What you need to do:
Please copy out, with no changes, everything from the start of the source records down to the line containing "center [478, 1761].", including that line.

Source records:
————————

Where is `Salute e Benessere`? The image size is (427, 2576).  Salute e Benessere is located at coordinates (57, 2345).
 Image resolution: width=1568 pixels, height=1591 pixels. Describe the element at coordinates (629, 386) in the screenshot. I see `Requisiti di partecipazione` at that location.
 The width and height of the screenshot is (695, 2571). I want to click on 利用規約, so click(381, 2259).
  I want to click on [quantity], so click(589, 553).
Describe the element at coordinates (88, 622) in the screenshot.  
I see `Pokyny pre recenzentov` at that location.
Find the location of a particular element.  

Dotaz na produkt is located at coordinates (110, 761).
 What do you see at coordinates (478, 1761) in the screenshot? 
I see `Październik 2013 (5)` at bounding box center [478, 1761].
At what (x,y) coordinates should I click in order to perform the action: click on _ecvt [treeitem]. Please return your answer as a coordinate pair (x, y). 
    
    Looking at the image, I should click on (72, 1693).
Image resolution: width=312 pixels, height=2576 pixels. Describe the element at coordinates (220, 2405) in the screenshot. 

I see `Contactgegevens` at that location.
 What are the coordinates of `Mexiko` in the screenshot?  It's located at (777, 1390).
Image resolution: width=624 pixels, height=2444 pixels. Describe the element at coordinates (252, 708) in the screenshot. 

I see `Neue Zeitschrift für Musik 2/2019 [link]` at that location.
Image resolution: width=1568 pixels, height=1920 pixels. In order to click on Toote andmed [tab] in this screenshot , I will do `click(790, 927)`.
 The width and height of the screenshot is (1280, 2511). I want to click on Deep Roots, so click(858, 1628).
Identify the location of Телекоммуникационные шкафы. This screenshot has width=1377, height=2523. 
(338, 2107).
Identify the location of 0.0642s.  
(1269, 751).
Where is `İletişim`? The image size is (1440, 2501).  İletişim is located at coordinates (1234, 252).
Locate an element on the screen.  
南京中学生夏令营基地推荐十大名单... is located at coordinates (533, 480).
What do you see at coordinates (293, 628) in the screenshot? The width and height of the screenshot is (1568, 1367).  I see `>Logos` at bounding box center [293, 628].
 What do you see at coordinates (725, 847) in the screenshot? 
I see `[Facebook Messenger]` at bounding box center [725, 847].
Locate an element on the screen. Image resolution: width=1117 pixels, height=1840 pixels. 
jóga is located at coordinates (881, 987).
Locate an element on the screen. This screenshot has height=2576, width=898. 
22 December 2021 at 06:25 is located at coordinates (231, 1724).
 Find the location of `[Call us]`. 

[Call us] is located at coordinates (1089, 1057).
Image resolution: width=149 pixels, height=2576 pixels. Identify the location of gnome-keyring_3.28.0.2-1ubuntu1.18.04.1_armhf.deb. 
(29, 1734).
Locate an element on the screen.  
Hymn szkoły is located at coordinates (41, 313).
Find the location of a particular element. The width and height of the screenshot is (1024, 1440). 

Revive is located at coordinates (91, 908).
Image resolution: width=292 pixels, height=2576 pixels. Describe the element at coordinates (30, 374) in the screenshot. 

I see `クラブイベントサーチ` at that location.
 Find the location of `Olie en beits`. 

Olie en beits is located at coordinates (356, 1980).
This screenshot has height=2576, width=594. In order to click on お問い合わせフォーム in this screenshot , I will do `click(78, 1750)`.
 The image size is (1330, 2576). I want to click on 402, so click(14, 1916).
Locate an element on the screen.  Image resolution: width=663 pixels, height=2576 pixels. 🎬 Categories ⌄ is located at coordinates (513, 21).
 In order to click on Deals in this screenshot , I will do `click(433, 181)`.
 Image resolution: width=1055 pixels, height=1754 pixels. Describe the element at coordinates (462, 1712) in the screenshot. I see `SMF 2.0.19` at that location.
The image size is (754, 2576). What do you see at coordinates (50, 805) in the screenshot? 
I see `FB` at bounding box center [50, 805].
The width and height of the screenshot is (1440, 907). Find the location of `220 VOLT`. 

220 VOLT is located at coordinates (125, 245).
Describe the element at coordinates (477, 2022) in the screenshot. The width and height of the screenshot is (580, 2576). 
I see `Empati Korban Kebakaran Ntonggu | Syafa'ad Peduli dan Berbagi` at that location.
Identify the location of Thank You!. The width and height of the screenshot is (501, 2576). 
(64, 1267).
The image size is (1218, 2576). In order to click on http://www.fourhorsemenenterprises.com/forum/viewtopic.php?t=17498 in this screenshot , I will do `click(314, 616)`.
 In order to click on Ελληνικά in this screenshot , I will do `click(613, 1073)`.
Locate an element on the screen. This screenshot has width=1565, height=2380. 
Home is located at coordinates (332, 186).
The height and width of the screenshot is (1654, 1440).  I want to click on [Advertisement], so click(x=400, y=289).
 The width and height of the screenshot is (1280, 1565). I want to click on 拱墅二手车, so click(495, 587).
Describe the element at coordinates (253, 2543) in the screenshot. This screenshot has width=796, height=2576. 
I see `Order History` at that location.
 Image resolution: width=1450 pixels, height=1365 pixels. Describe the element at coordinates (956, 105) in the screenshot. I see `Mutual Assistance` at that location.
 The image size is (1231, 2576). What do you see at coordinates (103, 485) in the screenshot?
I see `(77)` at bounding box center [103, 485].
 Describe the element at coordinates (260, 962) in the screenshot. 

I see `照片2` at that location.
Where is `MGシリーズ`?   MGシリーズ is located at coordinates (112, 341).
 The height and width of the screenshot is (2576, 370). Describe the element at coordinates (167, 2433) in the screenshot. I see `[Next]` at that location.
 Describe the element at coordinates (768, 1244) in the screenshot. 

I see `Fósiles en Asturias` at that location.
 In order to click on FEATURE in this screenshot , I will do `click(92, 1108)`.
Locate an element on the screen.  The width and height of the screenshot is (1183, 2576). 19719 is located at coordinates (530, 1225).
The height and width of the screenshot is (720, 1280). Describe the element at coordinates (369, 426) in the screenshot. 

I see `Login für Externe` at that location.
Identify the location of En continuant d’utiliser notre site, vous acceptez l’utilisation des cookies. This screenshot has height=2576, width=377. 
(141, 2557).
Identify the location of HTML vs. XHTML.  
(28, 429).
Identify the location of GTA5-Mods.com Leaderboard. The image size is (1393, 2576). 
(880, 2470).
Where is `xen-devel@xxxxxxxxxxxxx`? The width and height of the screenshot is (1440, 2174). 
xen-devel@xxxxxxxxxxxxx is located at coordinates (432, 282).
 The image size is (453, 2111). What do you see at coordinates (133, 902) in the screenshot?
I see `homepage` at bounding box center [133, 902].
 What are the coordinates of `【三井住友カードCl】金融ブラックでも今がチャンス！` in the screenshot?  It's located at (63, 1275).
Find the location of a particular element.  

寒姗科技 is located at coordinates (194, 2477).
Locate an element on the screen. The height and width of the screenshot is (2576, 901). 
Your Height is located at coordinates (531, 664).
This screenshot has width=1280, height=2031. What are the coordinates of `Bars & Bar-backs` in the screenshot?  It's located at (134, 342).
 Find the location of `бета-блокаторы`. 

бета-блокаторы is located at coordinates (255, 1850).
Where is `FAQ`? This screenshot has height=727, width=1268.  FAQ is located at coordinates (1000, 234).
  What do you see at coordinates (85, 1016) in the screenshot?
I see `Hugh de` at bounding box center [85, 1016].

————————

Solution to the exercise:
Where is `Salute e Benessere`? The image size is (427, 2576).  Salute e Benessere is located at coordinates (57, 2345).
 Image resolution: width=1568 pixels, height=1591 pixels. Describe the element at coordinates (629, 386) in the screenshot. I see `Requisiti di partecipazione` at that location.
 The width and height of the screenshot is (695, 2571). I want to click on 利用規約, so click(381, 2259).
  I want to click on [quantity], so click(589, 553).
Describe the element at coordinates (88, 622) in the screenshot.  
I see `Pokyny pre recenzentov` at that location.
Find the location of a particular element.  

Dotaz na produkt is located at coordinates (110, 761).
 What do you see at coordinates (478, 1761) in the screenshot? 
I see `Październik 2013 (5)` at bounding box center [478, 1761].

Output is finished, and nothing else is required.